Já é claro que as atividades humanas comerciais e de guerra têm sido as principais causas de disseminações zoonóticas que levaram a grandes surtos de contágios mortais. As pandemias estão entrelaçadas com a história mundial, e a pandemia da COVID não é uma exceção.

A evolução do vírus que produziu a variante Delta no período de apenas 18 meses desde a declaração da pandemia, em última análise, é um subproduto da total incompetência e negligência maligna da resposta da elite dominante a esta ameaça.

As adaptações evolutivas do vírus foram grandemente auxiliadas por políticas que colocaram os lucros acima do bem-estar da população, permitindo que escolas e empresas permanecessem abertas, dando ao vírus liberdade de circulação em todo o mundo.

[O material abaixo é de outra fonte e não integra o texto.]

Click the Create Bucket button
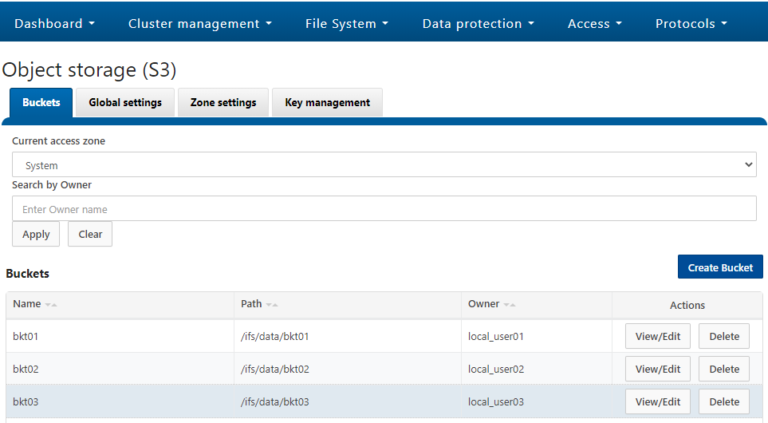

(Ilustração AP/Peter Hamlin)

O Dr. Yaneer Bar-Yam, chefe do New England Complex Systems Institute, que, há quase duas décadas, vem concebendo modelos de pandemias no contexto de uma complexa rede global, alertou que a facilitação das viagens internacionais, que conectam cada região do mundo em questão de horas a qualquer outro lugar, poderia permitir a propagação de doenças mais mortíferas que rapidamente se desenvolvam a proporções pandêmicas.

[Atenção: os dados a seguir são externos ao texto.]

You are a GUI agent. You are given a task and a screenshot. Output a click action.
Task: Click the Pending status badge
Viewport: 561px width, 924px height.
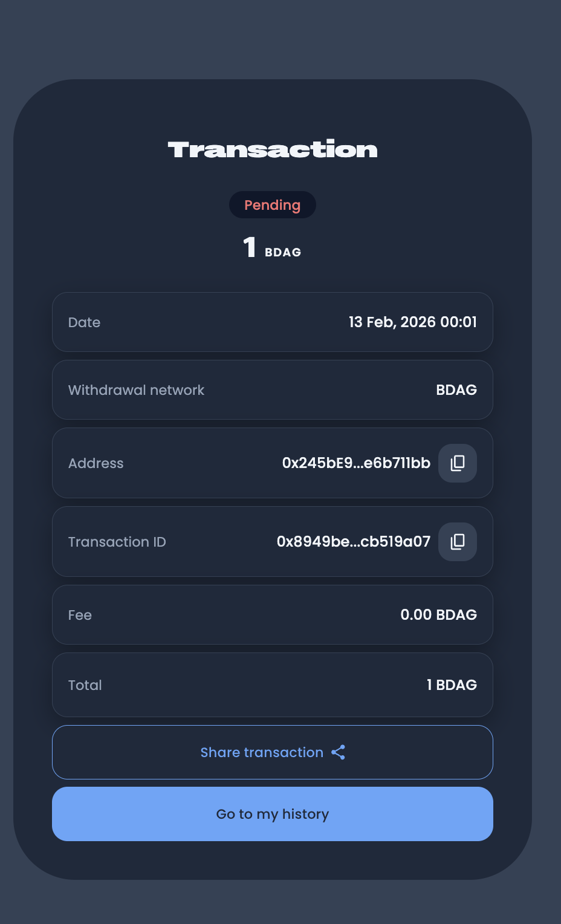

Em um relatório de 2016, intitulado 'Transição para a Extinção', ele escreve: 'Quando introduzimos o transporte de longo alcance no modelo, o sucesso das cepas mais agressivas muda. Elas podem usar o transporte de longo alcance para encontrar novos hospedeiros e escapar das extinções locais... quanto mais rotas de transporte introduzidas no modelo, mais patógenos altamente agressivos são capazes de sobreviver e se espalhar'.

Claramente, no capítulo atual da pandemia, os Estados Unidos emergiram novamente como o epicentro da pandemia, principalmente devido à falta de estratégias globais abrangentes capazes de erradicar o vírus. Após o surto da primavera na Índia, que matou 400.000 pessoas, um número que se acredita ser na realidade dez vezes maior, a variante Delta rapidamente se espalhou pelo globo tornando-se a cepa dominante em meados do verão. Isso significa que em apenas três meses o mundo estava enfrentando uma nova pandemia da linhagem Delta. Naquela época, os EUA já tinham basicamente voltado ao normal, levando à atual catástrofe.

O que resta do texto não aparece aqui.